Doc immediately grabbed the lieutenant’s wrist, forcing him to turn his bicep back to the medic’s attention. Hockenbury locked Goldman’s arm between his own body and elbow as he worked.

Goldman stared at Caz, not grasping how or why she came to be sitting there.

McKay looked back, shouting over his shoulder, "You weren’t so huffy when I was saving your ass back there, Goldman! I didn’t have any choice, we were already in the air when we got your call." He shook his head, annoyed, and turned back to his flying.

Doc, following Goldman’s line of sight, looked up and turned slightly, finally noticing Caz, who had found herself capable of moving again and had pulled herself out of her hidey-hole. The blood drained from his face. She scooted over between Goldman and Anderson, reaching over to the pressure bandage, checking it.

"McKay?

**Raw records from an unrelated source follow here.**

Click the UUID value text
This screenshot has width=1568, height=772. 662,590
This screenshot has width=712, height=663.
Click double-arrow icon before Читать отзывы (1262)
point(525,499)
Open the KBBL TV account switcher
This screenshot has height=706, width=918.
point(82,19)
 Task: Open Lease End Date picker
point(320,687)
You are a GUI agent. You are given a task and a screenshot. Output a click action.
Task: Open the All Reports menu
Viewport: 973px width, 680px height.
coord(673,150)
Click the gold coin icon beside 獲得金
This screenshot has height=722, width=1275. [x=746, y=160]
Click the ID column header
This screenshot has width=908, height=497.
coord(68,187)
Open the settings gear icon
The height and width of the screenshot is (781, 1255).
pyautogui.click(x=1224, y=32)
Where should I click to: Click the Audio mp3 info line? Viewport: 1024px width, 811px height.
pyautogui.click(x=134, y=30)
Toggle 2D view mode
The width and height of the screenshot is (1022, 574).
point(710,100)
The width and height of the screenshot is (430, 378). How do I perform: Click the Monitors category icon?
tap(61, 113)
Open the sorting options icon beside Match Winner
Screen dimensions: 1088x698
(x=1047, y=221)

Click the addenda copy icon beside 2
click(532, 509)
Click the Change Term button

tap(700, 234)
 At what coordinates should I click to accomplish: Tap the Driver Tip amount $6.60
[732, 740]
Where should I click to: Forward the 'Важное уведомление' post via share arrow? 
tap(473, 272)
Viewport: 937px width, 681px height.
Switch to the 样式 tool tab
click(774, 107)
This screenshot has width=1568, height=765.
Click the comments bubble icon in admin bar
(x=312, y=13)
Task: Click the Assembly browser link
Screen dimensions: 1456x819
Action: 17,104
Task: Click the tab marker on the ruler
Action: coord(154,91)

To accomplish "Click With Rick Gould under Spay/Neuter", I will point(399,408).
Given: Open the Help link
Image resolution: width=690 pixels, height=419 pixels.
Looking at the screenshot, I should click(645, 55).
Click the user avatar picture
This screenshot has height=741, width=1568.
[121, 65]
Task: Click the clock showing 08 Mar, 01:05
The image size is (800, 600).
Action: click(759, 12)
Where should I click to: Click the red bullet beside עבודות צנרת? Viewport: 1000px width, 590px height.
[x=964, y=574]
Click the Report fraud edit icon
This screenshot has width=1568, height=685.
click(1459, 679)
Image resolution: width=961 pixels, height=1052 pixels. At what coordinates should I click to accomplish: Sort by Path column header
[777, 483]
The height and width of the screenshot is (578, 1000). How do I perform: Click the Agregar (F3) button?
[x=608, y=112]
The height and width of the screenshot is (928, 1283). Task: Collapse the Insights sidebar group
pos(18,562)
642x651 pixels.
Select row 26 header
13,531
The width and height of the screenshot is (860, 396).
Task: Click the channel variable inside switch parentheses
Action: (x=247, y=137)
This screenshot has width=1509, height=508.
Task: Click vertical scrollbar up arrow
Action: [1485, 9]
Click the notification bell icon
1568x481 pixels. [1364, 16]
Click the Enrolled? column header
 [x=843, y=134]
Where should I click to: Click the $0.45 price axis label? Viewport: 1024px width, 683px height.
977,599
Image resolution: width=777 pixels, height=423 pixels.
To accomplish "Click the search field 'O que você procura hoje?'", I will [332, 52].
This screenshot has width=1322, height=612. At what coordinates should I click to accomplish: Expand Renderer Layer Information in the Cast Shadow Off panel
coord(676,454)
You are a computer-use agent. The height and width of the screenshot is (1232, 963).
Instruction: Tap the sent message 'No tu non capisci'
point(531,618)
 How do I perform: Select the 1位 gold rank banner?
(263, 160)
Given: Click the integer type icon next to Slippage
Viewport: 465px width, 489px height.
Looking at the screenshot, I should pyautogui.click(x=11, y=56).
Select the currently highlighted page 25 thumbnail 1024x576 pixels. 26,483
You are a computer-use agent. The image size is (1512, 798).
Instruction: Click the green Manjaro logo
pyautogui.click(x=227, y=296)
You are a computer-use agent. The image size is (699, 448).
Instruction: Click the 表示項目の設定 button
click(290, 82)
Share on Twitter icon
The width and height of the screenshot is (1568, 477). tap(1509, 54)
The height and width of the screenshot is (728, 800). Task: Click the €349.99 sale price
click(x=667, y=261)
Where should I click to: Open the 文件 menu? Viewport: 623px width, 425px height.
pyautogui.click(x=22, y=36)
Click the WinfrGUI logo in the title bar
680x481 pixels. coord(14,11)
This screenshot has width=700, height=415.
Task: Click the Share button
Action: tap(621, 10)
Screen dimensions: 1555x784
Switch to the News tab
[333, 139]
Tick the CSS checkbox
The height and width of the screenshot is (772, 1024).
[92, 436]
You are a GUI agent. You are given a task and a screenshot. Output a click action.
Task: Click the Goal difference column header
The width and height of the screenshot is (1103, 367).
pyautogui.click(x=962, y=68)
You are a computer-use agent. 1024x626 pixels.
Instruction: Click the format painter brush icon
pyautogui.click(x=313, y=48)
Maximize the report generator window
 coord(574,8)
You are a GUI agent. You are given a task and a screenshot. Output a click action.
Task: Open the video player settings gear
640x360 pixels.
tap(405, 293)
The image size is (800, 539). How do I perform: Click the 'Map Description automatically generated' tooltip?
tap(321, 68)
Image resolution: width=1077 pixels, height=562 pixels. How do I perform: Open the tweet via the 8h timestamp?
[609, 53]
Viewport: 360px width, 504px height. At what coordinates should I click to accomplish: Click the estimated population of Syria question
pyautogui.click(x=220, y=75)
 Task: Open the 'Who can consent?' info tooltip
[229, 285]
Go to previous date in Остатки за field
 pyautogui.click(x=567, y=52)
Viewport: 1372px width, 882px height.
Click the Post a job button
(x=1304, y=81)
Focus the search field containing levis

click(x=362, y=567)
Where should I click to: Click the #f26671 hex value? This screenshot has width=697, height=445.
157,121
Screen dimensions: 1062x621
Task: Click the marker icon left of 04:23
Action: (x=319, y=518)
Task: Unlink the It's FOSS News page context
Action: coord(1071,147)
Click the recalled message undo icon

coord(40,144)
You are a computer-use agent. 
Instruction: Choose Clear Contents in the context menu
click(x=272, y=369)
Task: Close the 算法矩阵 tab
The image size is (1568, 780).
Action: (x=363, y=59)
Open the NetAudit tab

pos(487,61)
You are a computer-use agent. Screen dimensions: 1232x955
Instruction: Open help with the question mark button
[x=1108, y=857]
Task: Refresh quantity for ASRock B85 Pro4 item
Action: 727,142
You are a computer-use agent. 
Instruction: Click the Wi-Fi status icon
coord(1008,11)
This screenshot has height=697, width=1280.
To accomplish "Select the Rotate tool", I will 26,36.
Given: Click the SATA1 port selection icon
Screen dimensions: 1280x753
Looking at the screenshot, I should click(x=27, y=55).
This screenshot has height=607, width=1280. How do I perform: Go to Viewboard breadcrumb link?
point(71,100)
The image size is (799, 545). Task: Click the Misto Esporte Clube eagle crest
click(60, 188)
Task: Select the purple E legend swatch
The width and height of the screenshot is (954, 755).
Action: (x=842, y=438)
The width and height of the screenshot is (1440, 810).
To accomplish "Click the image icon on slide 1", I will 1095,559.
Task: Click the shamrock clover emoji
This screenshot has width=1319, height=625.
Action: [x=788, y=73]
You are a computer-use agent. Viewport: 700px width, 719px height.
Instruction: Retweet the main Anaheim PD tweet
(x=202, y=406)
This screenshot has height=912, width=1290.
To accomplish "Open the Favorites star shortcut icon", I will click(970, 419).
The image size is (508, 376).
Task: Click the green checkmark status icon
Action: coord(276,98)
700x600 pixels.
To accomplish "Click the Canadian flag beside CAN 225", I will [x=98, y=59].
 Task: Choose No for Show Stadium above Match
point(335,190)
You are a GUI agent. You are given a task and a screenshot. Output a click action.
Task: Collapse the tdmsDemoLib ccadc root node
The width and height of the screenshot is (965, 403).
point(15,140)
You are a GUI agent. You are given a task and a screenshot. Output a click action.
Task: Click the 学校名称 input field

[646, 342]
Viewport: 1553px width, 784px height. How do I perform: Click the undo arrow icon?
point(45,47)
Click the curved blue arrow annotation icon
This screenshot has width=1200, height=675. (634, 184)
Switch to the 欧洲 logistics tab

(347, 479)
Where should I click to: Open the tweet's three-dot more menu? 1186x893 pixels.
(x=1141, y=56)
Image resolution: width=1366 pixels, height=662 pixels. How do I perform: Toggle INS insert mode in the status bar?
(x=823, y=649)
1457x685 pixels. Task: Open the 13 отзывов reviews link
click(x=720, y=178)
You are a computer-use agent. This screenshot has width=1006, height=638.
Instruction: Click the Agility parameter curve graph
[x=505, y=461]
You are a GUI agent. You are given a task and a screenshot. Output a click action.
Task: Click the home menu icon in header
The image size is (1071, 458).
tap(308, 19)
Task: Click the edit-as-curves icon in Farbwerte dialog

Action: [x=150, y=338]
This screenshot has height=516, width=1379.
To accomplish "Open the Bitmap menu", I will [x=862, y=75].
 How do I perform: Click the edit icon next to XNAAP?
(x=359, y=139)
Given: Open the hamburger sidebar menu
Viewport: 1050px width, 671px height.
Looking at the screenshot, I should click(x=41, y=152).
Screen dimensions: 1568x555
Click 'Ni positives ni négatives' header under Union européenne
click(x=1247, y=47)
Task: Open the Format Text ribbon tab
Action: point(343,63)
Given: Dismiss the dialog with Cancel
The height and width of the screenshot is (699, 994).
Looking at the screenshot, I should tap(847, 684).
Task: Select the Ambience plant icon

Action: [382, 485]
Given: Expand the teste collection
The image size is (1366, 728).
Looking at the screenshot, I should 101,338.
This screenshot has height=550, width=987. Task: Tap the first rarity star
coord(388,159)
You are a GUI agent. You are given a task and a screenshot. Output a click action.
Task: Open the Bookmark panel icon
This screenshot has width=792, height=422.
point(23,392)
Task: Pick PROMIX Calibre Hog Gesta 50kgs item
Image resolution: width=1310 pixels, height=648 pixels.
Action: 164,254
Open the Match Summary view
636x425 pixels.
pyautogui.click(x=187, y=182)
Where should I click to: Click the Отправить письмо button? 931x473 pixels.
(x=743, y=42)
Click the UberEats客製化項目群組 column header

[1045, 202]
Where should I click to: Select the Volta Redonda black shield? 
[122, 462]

Are you out of your freakin’ mind?" Goldman’s face was dark red with anger, and his eyes glared hotly at the back of McKay’s head.

Caz reached down, laying her hand on the young lieutenant’s chest and looked him in the eye. Goldman flinched back, feeling the raw emotion running through her, and reflexively shut his mouth. Instantly her gaze softened, and he relaxed, his rage dying away as quickly as it came.

Doc, on the other hand, had finally gotten enough breath to explode. "What the fuck are you doing here? You could’ve been killed!" Fear was heavy in his voice and he swiped a nervous hand across his mouth.

Anderson leaned around Caz, taking a hold of his medic’s arm, gripping it gently. "Behave yourself, son." The sergeant then sat back, looking as if nothing had happened, his eyes on his lieutenant.

Hockenbury nodded. Reaching out to check Goldman’s wound, he looked up, glancing over the lieutenant at Caz. He could see tears brimming in her eyes, the anxiety just short of madness still there. Reaching across Goldman, he took her hand, squeezed it and placed another bandage in her fingers. Together, they applied it to the bullet graze.